REQUEST: Give every line in the rows below as a JSON list of strings, one string per line, with blank lines omitted.

-------- MATERIAL SHOWN

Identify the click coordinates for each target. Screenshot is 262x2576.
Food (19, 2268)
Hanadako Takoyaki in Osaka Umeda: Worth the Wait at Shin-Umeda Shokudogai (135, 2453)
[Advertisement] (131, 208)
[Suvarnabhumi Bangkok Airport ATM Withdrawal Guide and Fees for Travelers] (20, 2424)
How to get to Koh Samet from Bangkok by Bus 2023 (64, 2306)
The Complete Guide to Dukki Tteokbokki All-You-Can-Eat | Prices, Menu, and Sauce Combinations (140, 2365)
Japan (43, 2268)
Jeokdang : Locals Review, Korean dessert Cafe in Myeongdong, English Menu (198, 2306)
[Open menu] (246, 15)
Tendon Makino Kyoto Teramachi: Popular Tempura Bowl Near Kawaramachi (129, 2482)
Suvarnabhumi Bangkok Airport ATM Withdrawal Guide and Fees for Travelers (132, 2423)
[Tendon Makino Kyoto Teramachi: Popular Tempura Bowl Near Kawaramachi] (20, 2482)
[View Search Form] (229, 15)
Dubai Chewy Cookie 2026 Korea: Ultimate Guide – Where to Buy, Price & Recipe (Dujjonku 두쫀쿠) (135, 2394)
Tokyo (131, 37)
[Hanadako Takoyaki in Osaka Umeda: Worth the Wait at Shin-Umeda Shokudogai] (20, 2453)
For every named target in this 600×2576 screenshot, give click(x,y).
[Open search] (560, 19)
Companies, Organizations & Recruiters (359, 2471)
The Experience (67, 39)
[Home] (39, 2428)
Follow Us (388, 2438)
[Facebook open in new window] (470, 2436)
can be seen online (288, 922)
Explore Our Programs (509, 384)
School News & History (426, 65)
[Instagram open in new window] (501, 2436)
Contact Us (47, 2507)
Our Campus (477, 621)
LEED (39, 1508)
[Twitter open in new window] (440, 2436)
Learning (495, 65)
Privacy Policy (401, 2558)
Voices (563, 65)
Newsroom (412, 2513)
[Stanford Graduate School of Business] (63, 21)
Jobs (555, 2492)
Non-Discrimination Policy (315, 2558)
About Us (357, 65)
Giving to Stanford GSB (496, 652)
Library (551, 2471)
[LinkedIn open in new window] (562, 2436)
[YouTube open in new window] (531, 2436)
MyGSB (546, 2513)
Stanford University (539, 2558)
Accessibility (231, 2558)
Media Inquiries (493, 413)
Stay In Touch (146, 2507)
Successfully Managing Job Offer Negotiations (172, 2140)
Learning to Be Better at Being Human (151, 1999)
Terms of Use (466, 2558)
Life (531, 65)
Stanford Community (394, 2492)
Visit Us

----------------

EXERCISE RESULT:
[
  "Identify the click coordinates for each target. Screenshot is 262x2576.",
  "Food (19, 2268)",
  "Hanadako Takoyaki in Osaka Umeda: Worth the Wait at Shin-Umeda Shokudogai (135, 2453)",
  "[Advertisement] (131, 208)",
  "[Suvarnabhumi Bangkok Airport ATM Withdrawal Guide and Fees for Travelers] (20, 2424)",
  "How to get to Koh Samet from Bangkok by Bus 2023 (64, 2306)",
  "The Complete Guide to Dukki Tteokbokki All-You-Can-Eat | Prices, Menu, and Sauce Combinations (140, 2365)",
  "Japan (43, 2268)",
  "Jeokdang : Locals Review, Korean dessert Cafe in Myeongdong, English Menu (198, 2306)",
  "[Open menu] (246, 15)",
  "Tendon Makino Kyoto Teramachi: Popular Tempura Bowl Near Kawaramachi (129, 2482)",
  "Suvarnabhumi Bangkok Airport ATM Withdrawal Guide and Fees for Travelers (132, 2423)",
  "[Tendon Makino Kyoto Teramachi: Popular Tempura Bowl Near Kawaramachi] (20, 2482)",
  "[View Search Form] (229, 15)",
  "Dubai Chewy Cookie 2026 Korea: Ultimate Guide – Where to Buy, Price & Recipe (Dujjonku 두쫀쿠) (135, 2394)",
  "Tokyo (131, 37)",
  "[Hanadako Takoyaki in Osaka Umeda: Worth the Wait at Shin-Umeda Shokudogai] (20, 2453)",
  "For every named target in this 600×2576 screenshot, give click(x,y).",
  "[Open search] (560, 19)",
  "Companies, Organizations & Recruiters (359, 2471)",
  "The Experience (67, 39)",
  "[Home] (39, 2428)",
  "Follow Us (388, 2438)",
  "[Facebook open in new window] (470, 2436)",
  "can be seen online (288, 922)",
  "Explore Our Programs (509, 384)",
  "School News & History (426, 65)",
  "[Instagram open in new window] (501, 2436)",
  "Contact Us (47, 2507)",
  "Our Campus (477, 621)",
  "LEED (39, 1508)",
  "[Twitter open in new window] (440, 2436)",
  "Learning (495, 65)",
  "Privacy Policy (401, 2558)",
  "Voices (563, 65)",
  "Newsroom (412, 2513)",
  "[Stanford Graduate School of Business] (63, 21)",
  "Jobs (555, 2492)",
  "Non-Discrimination Policy (315, 2558)",
  "About Us (357, 65)",
  "Giving to Stanford GSB (496, 652)",
  "Library (551, 2471)",
  "[LinkedIn open in new window] (562, 2436)",
  "[YouTube open in new window] (531, 2436)",
  "MyGSB (546, 2513)",
  "Stanford University (539, 2558)",
  "Accessibility (231, 2558)",
  "Media Inquiries (493, 413)",
  "Stay In Touch (146, 2507)",
  "Successfully Managing Job Offer Negotiations (172, 2140)",
  "Learning to Be Better at Being Human (151, 1999)",
  "Terms of Use (466, 2558)",
  "Life (531, 65)",
  "Stanford Community (394, 2492)",
  "Visit Us"
]